Toronto, Ontario -- February 26, 2014 -- The Ontario Court of Justice has increased the fine for motorists caught driving while using prohibited technological devices.

The Court's Chief Justice Annemarie Bonkalo has signed an order to increase the set fine from $125 to $225; with surcharges the fine will rise to $280, and could further rise to $500 if drivers choose to fight the ticket.

It's hoped the move will help deter drivers from using devices such as cell phones or other mobile devices while operating a vehicle. Anyone who endangers another's life due to distracted driving could also be charged with careless driving, lose six demerit points and face a fine of up to $2,000. Additional penalities could also include six months jail time, license suspension for up to two years and criminal charges.   

The increased fines go into effect on March 18, 2014, and do not apply to hands-free devices or in the event of lawful parking and emergency situations. 

Google lobbies to ease regulations on Google Glass

Just as Toronto drivers prepare to face heavier fines for distracted driving, Google has begun lobbying efforts with government officials from at least three U.S. states proposing to place restrictions on the use of Google Glass.

Eight U.S. states in all are looking to regulate the use of Google's wearable technology, which is a tiny computer screen mounted in the corner of an eyeglass frame.
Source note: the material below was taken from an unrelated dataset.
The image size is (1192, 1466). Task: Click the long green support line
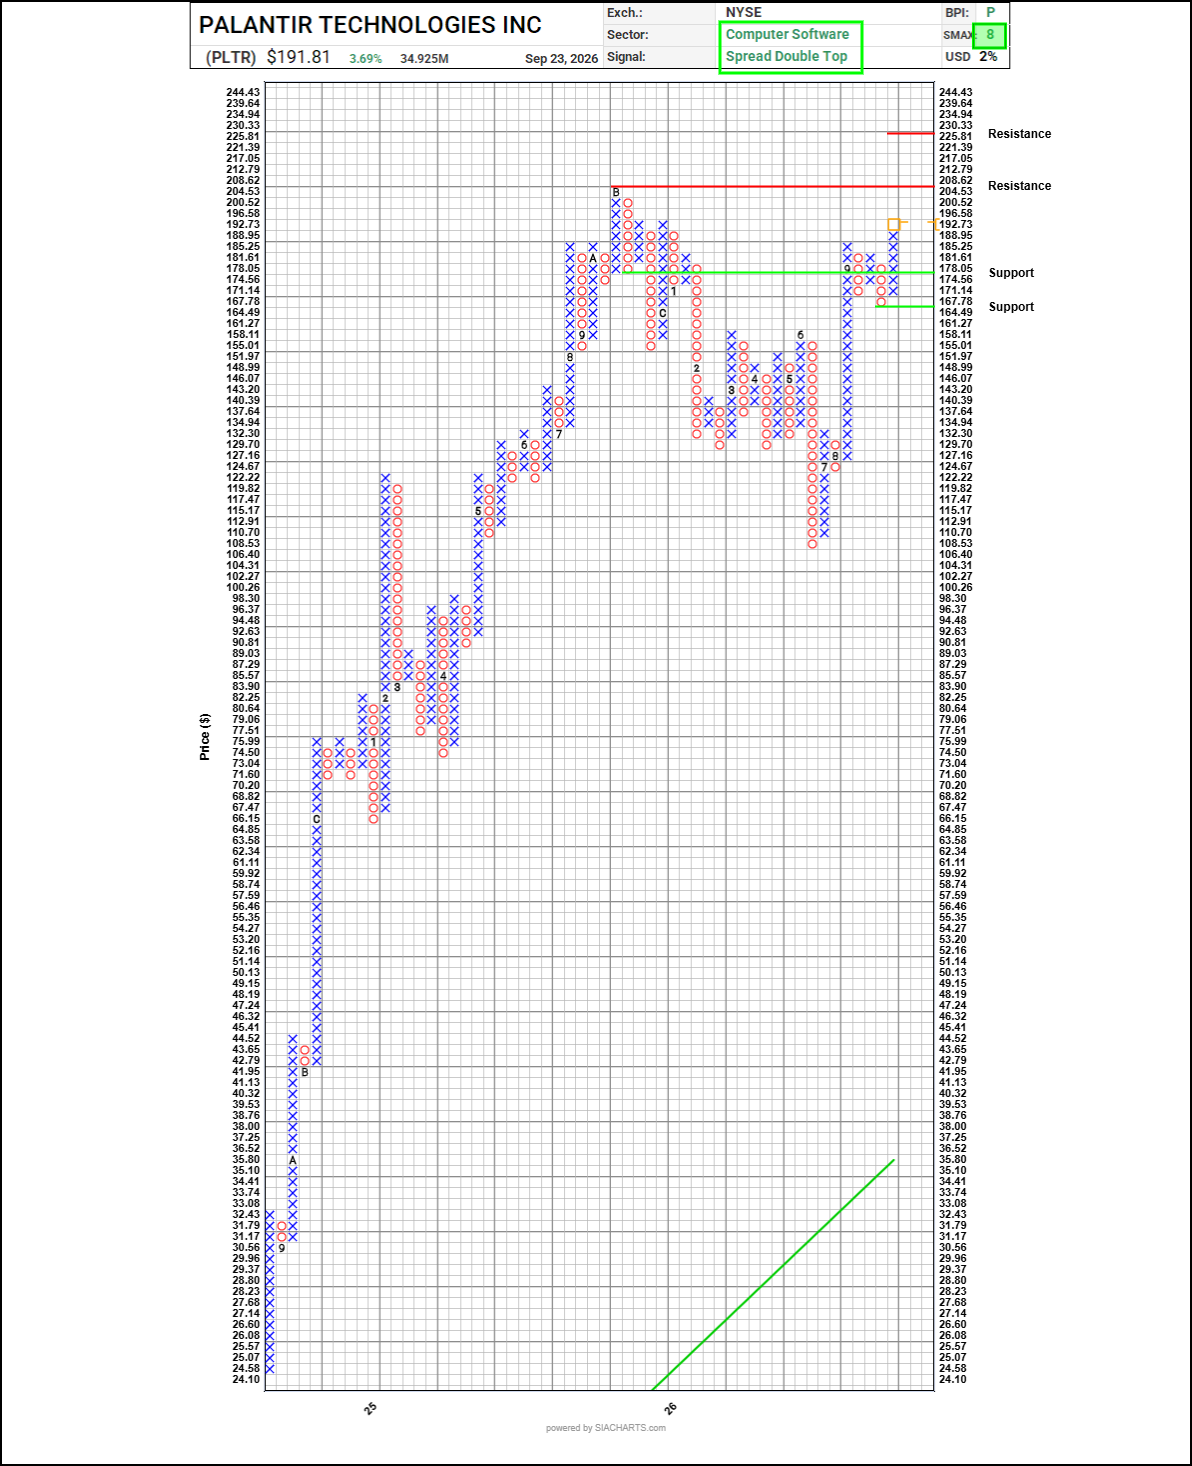click(x=773, y=272)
The company has sent lobbyists to Illinois, Delaware and Missouri to persurade each state's elected officials to ease back on growing efforts to limit the use of extranenous technology by motorists.

The growing push for stricter regulations comes as concern from law enforcement and other interest groups for the safety of drivers is on the rise, with the worry being that drivers' attention could be diverted away from the road anytime they receive an email.

Google, whose lobbyists have been charged with arguing that state regulations are unnecessary, believes any action against Google Glass would be premature as the $1,500 headwear is still in testing and is not widely available to consumers. 

In addition to Illinois, Delaware and Missouri, bills aimed at regulating the use of wearable technologies by drivers have been introduced in the states of New York, Maryland, West Virginia, New Jersey and Wyoming.  

In 2012 over 3,000 people died in the United States due to car accidents where mobile technology factored into the incident.